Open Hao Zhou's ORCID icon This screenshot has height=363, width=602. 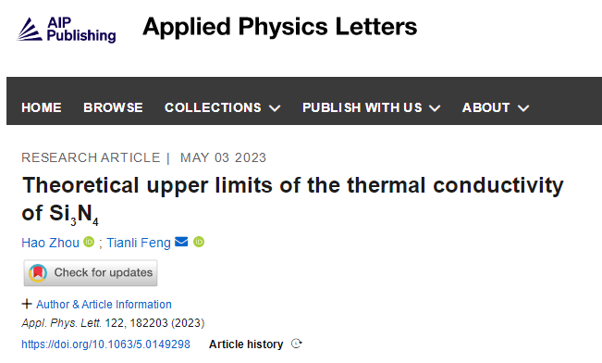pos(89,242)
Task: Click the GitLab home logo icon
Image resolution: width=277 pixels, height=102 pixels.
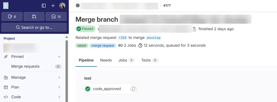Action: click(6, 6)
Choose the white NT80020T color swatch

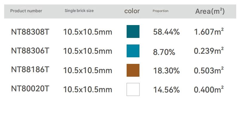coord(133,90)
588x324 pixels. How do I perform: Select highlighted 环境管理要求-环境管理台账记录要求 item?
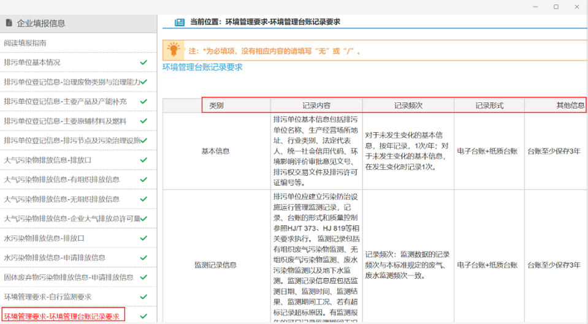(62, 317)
---------------
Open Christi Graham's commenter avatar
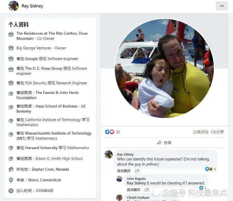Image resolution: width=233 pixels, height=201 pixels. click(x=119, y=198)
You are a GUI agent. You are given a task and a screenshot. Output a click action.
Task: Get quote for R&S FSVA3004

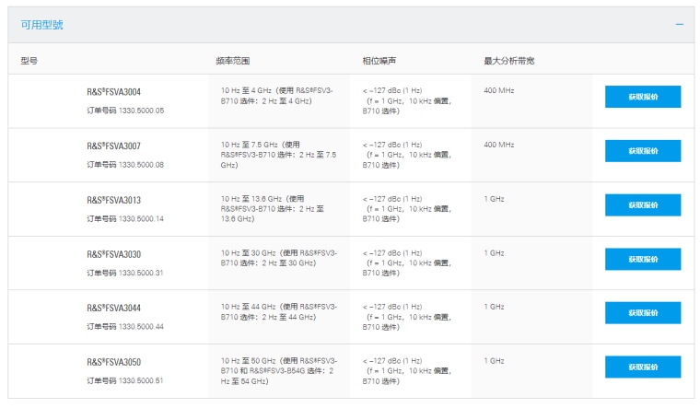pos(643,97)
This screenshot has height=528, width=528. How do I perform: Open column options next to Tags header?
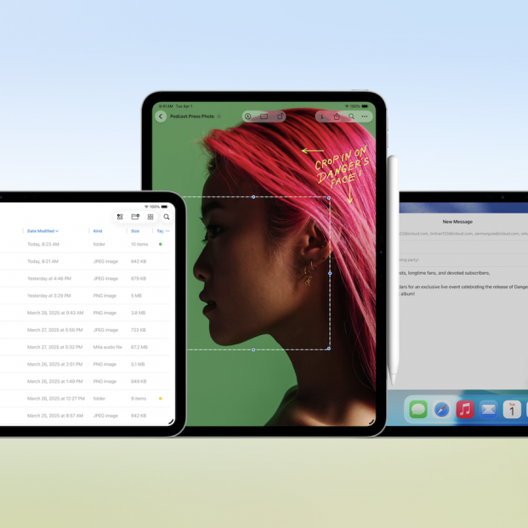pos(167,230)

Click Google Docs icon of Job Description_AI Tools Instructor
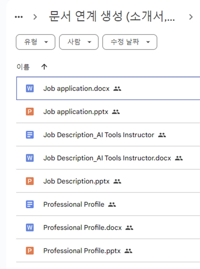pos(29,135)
---------------
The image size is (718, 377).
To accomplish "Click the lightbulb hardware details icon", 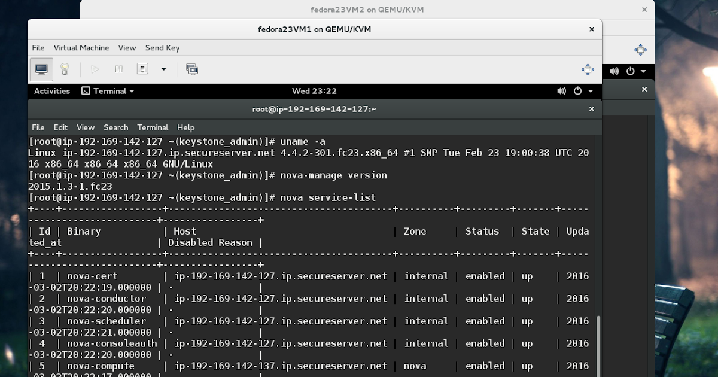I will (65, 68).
---------------
→ **What this task involves**: Rewrite the lines above as a numbered list, from the line containing "Click Google Docs" through the line containing "pos(29,135)", inclusive. Leave out blank lines and pictures.

→ **Result**:
1. Click Google Docs icon of Job Description_AI Tools Instructor
2. pos(29,135)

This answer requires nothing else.